Saying there's not enough information available to make major changes to the state's sustainable salmon policy, the Kenai-Soldotna Fish and Game Advisory Commit-tee voted last week to recommend that two proposals to the Alaska Board of Fisheries be tabled for at least one year.
The two proposals, numbers two and three for the board to consider, will be debated at next month's meeting in Anchorage. Both recommend changing how the Alaska Department of Fish and Game manages fisheries statewide.
Proposal two, put forward by the department, is designed to give fisheries managers more leeway in how they manage mixed stock salmon fisheries. The department claims it authored the proposal because of difficulties in setting sustainable escapement goals without having information regarding yields on mixed-stock fisheries.

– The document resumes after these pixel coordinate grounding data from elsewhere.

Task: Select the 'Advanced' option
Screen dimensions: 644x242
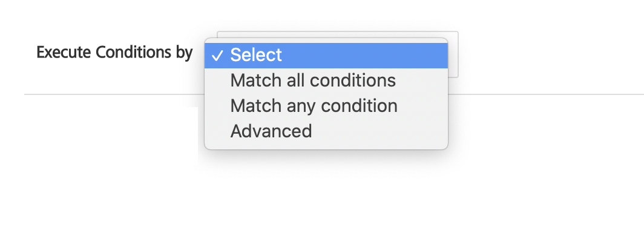Action: click(x=271, y=131)
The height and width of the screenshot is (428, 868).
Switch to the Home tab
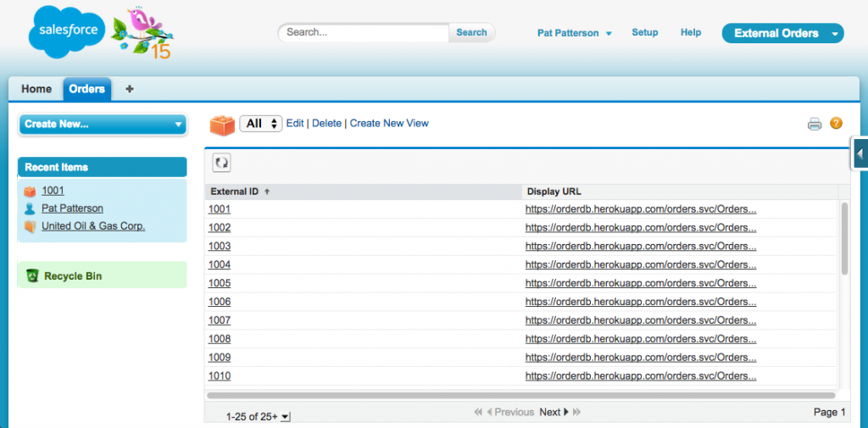pyautogui.click(x=36, y=89)
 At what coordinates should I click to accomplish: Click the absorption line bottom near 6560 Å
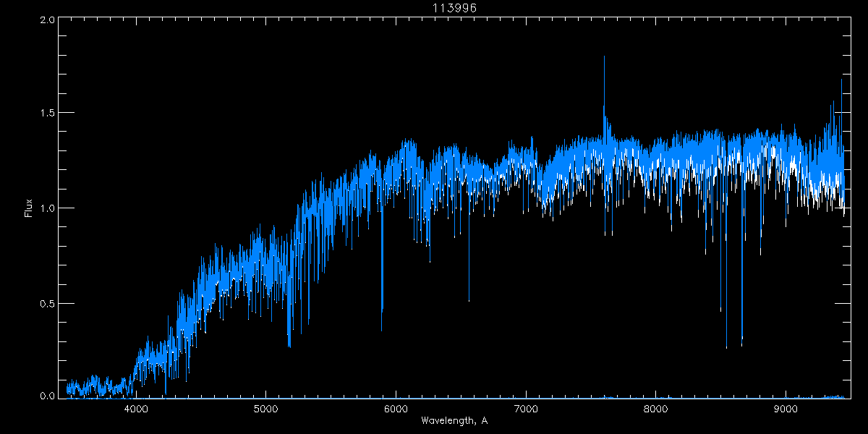click(469, 299)
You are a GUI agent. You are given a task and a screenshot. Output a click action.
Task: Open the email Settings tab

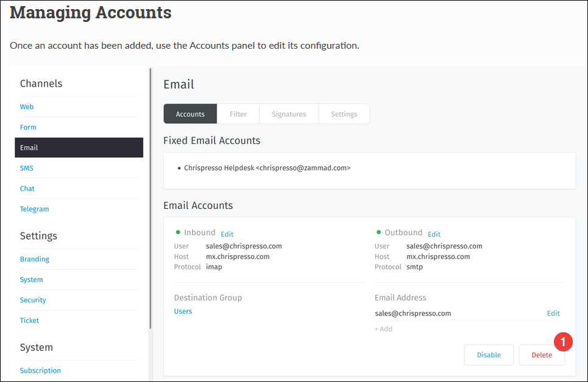[344, 114]
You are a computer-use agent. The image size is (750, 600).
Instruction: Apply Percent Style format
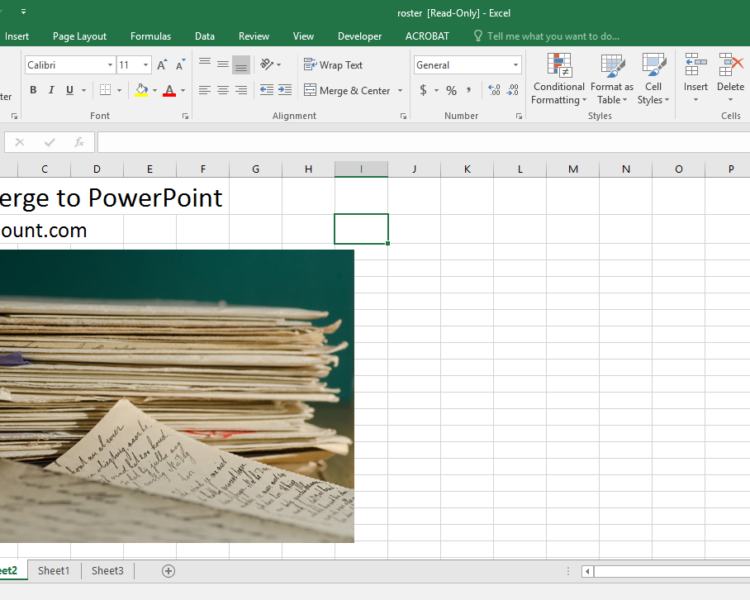pyautogui.click(x=451, y=90)
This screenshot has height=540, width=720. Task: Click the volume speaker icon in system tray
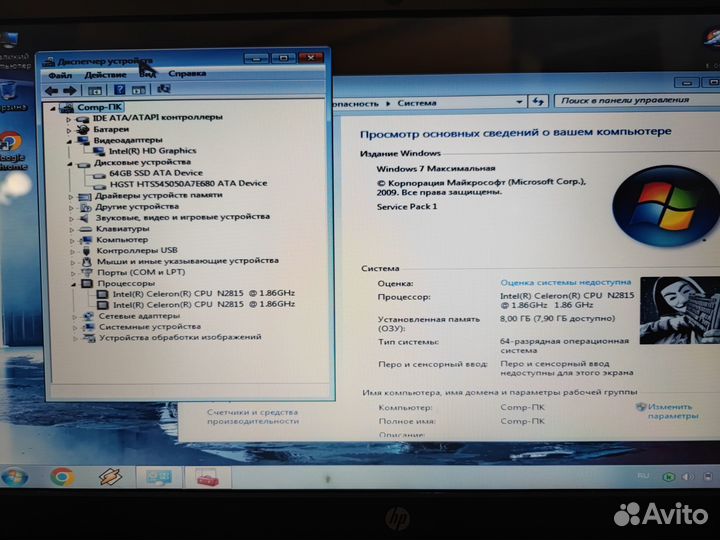point(691,476)
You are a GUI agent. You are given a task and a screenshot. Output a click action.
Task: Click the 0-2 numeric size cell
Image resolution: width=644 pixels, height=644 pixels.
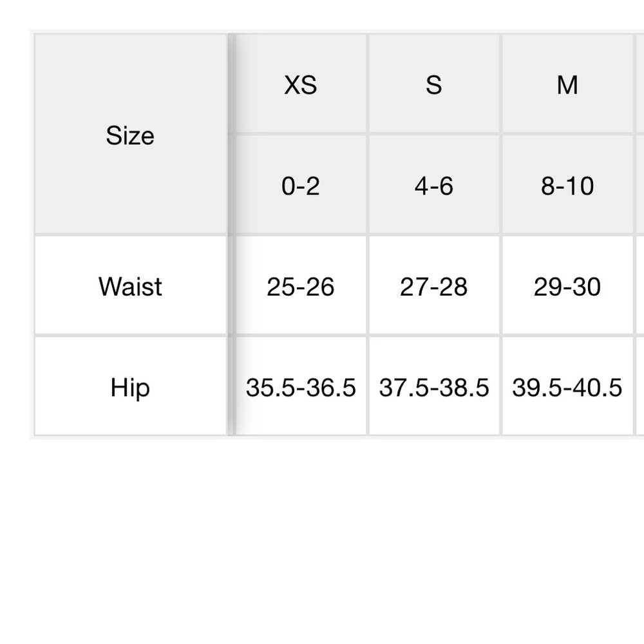coord(300,185)
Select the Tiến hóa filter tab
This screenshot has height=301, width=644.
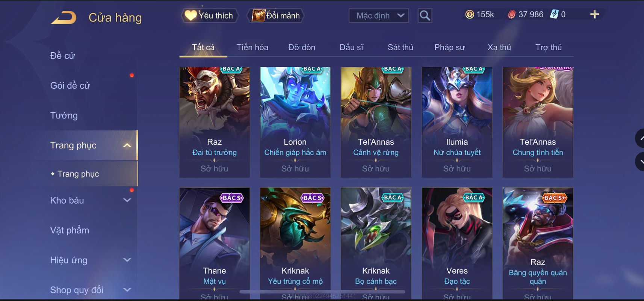[x=252, y=47]
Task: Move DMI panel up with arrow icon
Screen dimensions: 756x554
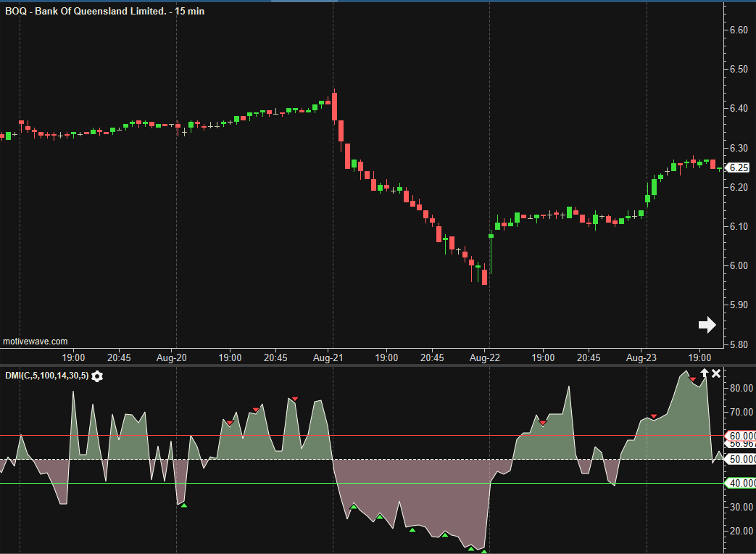Action: click(x=703, y=373)
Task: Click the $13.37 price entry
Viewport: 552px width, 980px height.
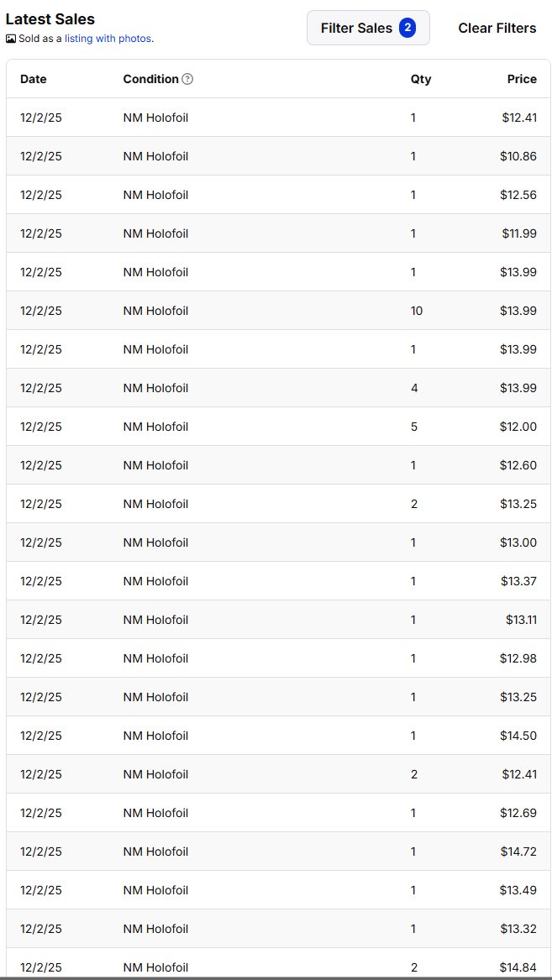Action: click(x=519, y=581)
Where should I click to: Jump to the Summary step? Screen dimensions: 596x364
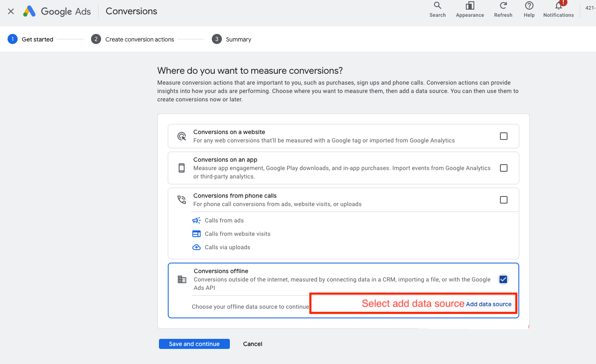(x=238, y=39)
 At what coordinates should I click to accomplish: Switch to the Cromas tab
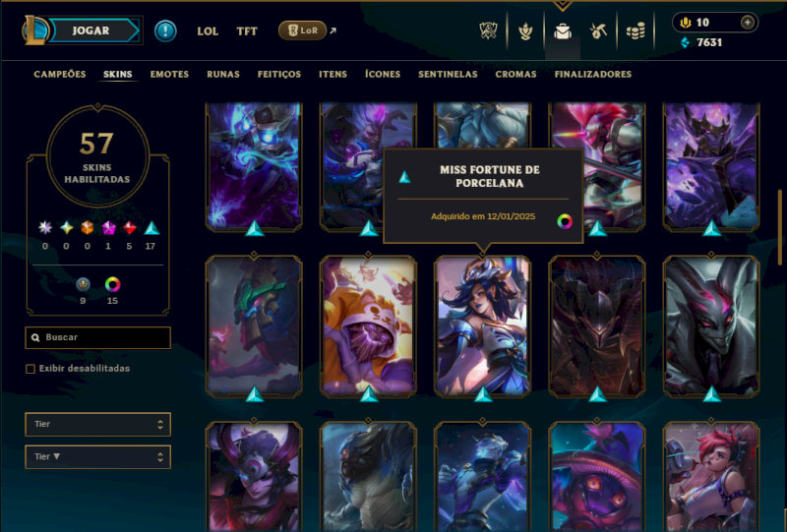[515, 75]
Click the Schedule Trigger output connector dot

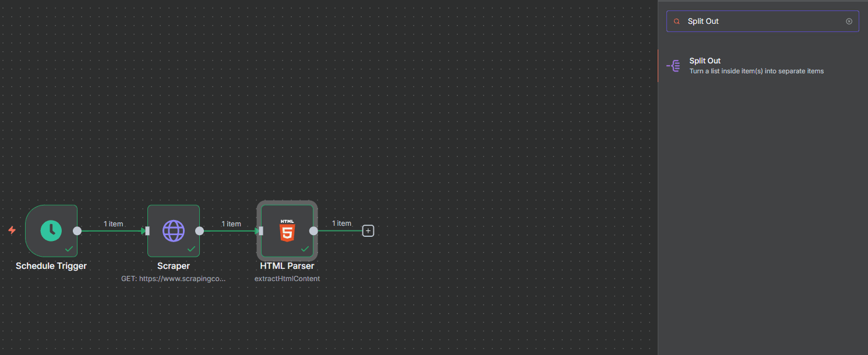click(x=77, y=230)
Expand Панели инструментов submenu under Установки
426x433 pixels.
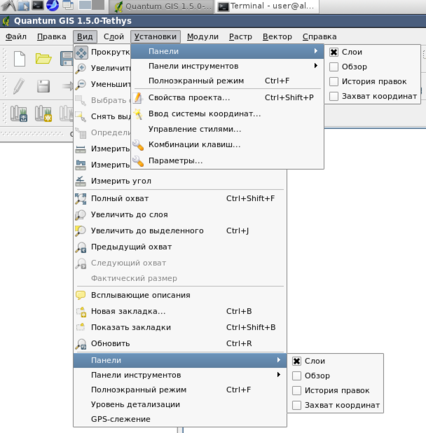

The proposal would allow managers to set sustainable escapement and optimum escapement goals as ranges or thresholds according to circumstances.
Proposal three, authored by the United Cook Inlet Drifters Asso-ciation, would change regulations to allow for "maximum utilization of the state's fishery resources," and would simplify the kinds of escapement goals the department is directed to use.
Both proposals are lengthy and complicated and propose major changes to how salmon fisheries are managed. Although both may have merit, the advisory committee said it believes not enough research or public input has gone into the proposals and voted to have committee member Ken Tarbox submit a letter to the Board of Fish stating as much.
UCIDA President Roland Maw, an advisory committee member, said his organization already has determined that its proposal should not go forward at this time.
"UCIDA sent a letter to the Board of Fish and the commissioner saying that the magnitude of the changes are of such a nature they really do need to be discussed in a greater number of forums," Maw said.
Likewise, Fish and Game has said it likely will modify its proposal before bringing it before the board.
The Kenai-Soldotna advisory board voted on a number of other statewide proposals at its meeting, voting to support several while voting against nine others.
Perhaps the most substantive change the board recommended to support was proposal four, authored by Cook Inlet setnet fisher Paul Shadura. It calls for nonresidents to be restricted before residents when conservation concerns arise on a given fishery.
Board members said they were in favor of such a proposal, if only because it brings the resident-nonresident question to the table.
"It's time for the board to start hearing things like this," said board member Dwight Kramer. "We've just got too many people vying for the resource anymore."
Tarbox agreed that the question should be looked at, though he argued the proposal was not the right way to go about addressing the issue.
"I don't mind sending a message that the resident-nonresident issue should be discussed. I don't think this does it," he said.
In all, the Kenai-Soldotna board recommended the Board of Fish pass seven regulation changes. Among the other recommended changes are:
Proposal seven, which would allow commercial fishers to use nylon gillnet webbing.
Proposal 10, which calls for commercial salmon roe to be reported on a separate fish ticket to Fish and Game;
Proposal 15, which would allow the department emergency order authority to restrict the ability of anglers to clean fish while still aboard a fishing vessel;
Proposal 21, which gives department staff greater flexibility to check anglers for fishing violations;
Proposal 25, which provides greater accommodations for disabled fishers; and
Proposal 26, which makes it illegal statewide to fish with beads fixed more than two inches above a hook.
In all, the board considered 27 statewide regulation changes, voting to support the seven listed above. The board voted to not support proposals five (amend salmon escapement goal policy to include consideration of economic loss to traditional users); nine (amend the definition of a drift gillnet); 13 (amend eligibility requirement for personal use permits); 14 (modify the department's emergency order authority for consistency with the sustainable salmon fisheries policy and the escapement goal policy); 16 (prohibit guides from fishing while clients are present); 17 (repeal existing sportfishing business and guide registration programs); 18 (create a Dolly Varden sustainable management policy); 20 (create river corridor or watershed conservation measures on significant trout streams); and 28 (prohibit anchoring when fishing for halibut if it interferes with other fisheries).
In addition, the board voted to take no action on proposals six, eight, 19, 22, 23 and 24. Proposals 11 and 12 will be withdrawn before the meeting, which gets under way Wednesday in Anchorage.
A complete listing of all the proposals to be considered, including those on Bristol Bay, Arctic-Yukon-Kuskokwim and Alaska Peninsula-Aleutian Islands finfish areas, is available at the department's Web site at www.state.ak. us/adfg/boards/fishinfo/meetinfo/fprop.htm.